Now home from the osteopath - he worked on her inside on the carpet while I stood outside, watching through the open door. He found a few minor things which he has adjusted - a stiff neck and a sore, tight spot in the middle of her back - but nothing dangerous. He said to take it easy for another few days to give the remaining inflammation a chance to heal, but no need to be too fussy about it as she will largely self limit. As we are only doing easy walks these days because of Poppy that's not too onerous in any case.

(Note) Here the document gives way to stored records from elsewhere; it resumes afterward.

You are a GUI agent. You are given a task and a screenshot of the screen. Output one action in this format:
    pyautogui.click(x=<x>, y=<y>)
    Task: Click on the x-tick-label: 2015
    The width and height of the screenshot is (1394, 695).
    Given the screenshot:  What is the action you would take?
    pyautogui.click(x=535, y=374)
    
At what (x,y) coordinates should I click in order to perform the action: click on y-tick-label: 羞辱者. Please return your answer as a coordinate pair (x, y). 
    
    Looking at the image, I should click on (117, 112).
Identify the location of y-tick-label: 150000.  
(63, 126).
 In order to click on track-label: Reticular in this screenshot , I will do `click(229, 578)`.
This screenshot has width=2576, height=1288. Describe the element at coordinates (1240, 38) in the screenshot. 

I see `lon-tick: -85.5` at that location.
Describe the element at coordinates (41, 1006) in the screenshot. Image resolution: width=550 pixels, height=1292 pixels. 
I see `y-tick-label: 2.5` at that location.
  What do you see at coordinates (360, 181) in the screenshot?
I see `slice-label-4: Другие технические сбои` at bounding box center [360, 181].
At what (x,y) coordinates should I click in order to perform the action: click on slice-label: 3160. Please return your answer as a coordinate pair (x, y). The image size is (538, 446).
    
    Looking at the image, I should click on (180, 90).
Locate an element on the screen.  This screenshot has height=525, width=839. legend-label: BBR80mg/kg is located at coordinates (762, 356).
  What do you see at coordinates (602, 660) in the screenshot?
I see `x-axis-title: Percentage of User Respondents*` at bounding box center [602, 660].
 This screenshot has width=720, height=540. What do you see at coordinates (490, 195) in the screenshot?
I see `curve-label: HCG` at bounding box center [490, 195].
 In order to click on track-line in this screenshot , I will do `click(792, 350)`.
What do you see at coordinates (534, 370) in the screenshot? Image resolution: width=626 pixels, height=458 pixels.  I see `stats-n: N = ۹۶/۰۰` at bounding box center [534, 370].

I'm glad I made the appointment, even though a 50 mile round trip felt like a major undertaking in these strange times. So much to plan, from remembering how to set an alarm on my phone in case I wasn't awake in time to not drinking too much coffee, as I would not be able to use the loo! He was as always wonderfully calm and reassuring, and Sophy was clearly more comfortable, although she did make a break for the door when he started working on the tender spot!


----------



## Liz (Oct 2, 2010)

Such a relief to receive positive news!


----------



## Click-N-Treat (Nov 9, 2015)

Well, that’s the news I was hoping for. Glad she is on the mend.


----------



## fjm (Jun 4, 2010)

We did a very short walk on the way home, then she had a nice long snooze while I had a much needed coffee before going for a rather longer walk in the unexpectedly warm sunshine. I managed to find a not too soggy field with short grass, and Sophy celebrated by running flat out - not quite zoomies as she avoided sharp twists and turns, but a joyous sight even so! I think she is definitely feeling better.


----------